[pve-devel] Quorum problems with NICs Intel of 10 Gb/s and VMsturns off

Mon Dec 22 18:58:27 CET 2014

>>After several checks, I found the problem in these two servers: a 
>>configuration in the Hardware Bios that isn't compatible with the 
>>pve-kernel-3.10.0-5, and my NICs was getting the link to down and after up. 
>>(i guess that soon i will comunicate my setup of BIOS in Dell R720). 
>>... :-) 

I'm interested to known what is this option ;)

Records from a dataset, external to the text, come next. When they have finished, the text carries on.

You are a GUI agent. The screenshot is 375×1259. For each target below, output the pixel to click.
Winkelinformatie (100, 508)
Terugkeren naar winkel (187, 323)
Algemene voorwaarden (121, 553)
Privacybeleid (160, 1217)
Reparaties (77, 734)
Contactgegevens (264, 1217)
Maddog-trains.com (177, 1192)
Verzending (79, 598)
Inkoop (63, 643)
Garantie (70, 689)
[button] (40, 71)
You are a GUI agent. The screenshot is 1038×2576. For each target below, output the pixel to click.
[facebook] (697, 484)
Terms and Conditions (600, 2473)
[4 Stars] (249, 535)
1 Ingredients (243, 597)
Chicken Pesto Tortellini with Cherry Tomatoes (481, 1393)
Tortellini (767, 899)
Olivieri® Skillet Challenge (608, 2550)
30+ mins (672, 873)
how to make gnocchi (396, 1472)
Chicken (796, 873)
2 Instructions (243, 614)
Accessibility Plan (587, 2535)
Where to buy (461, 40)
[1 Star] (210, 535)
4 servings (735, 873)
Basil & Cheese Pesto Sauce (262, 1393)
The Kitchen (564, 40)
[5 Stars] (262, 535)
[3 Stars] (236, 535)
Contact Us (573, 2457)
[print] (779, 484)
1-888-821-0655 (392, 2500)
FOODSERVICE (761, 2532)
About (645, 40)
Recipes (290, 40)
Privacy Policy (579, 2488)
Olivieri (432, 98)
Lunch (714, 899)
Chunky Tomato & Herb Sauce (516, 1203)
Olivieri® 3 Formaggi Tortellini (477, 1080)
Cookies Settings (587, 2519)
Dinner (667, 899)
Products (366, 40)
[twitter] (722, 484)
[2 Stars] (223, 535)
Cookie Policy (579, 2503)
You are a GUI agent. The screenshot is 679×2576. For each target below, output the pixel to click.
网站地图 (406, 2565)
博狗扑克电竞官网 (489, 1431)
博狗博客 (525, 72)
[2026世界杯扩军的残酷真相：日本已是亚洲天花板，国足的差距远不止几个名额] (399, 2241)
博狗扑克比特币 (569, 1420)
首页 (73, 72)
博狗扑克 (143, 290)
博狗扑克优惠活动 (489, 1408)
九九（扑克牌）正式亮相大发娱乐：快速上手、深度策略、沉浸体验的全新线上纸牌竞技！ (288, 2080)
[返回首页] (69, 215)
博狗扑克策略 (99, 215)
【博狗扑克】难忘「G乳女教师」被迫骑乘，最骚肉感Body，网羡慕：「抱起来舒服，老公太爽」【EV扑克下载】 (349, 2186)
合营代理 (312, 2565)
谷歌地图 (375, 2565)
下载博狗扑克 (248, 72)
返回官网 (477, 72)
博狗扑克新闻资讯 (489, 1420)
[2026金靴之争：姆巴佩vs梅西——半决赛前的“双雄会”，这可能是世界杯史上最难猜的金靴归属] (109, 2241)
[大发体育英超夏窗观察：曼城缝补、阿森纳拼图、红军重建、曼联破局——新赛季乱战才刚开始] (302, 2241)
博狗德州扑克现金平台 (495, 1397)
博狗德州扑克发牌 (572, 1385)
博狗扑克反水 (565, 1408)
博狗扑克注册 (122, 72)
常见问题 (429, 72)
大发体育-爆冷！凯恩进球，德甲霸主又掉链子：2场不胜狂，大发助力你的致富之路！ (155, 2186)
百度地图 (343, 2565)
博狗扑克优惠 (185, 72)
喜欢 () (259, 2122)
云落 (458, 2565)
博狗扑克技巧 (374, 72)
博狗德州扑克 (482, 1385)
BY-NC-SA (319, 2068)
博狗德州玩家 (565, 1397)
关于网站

>>The strange behaviour is that when i run "pvecm status", i get this message: 
>>Version: 6.2.0 
>>Config Version: 41 
>>Cluster Name: ptrading 
>>Cluster Id: 28503 
>>Cluster Member: Yes 
>Cluster Generation: 8360 
>>Membership state: Cluster-Member 
>>Nodes: 8 
>>Expected votes: 8 
>>Total votes: 8 
>>Node votes: 1 
>>Quorum: 5 
>>Active subsystems: 6 
>>Flags: 
>>Ports Bound: 0 177 
>>Node name: pve5 
>>Node ID: 5 
>>Multicast addresses: 239.192.111.198 
>>Node addresses: 192.100.100.50 

So, you have quorum here. All nodes are ok . I don't see any problem.

>>And in the PVE GUI i see the red light in all the others nodes. 

That's mean that the pvestatd daemon is hanging/crashed.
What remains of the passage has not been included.